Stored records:
☆ ☆ ☆ ☆ ☆

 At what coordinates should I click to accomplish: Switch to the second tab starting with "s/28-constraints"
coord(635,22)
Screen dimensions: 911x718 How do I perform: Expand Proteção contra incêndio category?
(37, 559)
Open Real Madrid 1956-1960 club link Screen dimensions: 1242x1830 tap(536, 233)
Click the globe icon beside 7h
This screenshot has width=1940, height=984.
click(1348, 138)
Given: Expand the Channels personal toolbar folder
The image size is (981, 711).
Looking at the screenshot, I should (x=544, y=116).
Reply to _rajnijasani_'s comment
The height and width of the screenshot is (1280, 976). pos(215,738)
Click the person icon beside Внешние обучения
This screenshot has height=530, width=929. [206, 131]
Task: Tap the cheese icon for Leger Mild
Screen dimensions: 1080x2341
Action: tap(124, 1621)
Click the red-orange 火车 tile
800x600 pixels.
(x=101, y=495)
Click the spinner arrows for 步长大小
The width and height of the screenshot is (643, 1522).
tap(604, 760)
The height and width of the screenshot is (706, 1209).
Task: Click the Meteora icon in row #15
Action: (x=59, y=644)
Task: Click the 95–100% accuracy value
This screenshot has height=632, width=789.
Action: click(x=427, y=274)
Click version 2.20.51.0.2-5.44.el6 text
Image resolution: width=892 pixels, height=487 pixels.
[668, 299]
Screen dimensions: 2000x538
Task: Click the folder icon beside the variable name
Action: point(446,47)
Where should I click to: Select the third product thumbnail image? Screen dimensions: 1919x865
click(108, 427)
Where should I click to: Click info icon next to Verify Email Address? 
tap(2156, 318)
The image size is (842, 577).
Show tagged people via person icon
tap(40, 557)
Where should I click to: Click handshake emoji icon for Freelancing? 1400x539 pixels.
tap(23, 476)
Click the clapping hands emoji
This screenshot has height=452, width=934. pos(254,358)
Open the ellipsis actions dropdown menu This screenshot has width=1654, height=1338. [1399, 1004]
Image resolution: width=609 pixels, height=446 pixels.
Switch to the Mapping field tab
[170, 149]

☆ ☆ ☆ ☆ ☆

Scan the lines above for "Open Real Madrid" and for "Click the red-orange 火车 tile". Repeat exactly the line holding each of them and every line in between.

Your response:
Open Real Madrid 1956-1960 club link Screen dimensions: 1242x1830 tap(536, 233)
Click the globe icon beside 7h
This screenshot has width=1940, height=984.
click(1348, 138)
Given: Expand the Channels personal toolbar folder
The image size is (981, 711).
Looking at the screenshot, I should (x=544, y=116).
Reply to _rajnijasani_'s comment
The height and width of the screenshot is (1280, 976). pos(215,738)
Click the person icon beside Внешние обучения
This screenshot has height=530, width=929. [206, 131]
Task: Tap the cheese icon for Leger Mild
Screen dimensions: 1080x2341
Action: tap(124, 1621)
Click the red-orange 火车 tile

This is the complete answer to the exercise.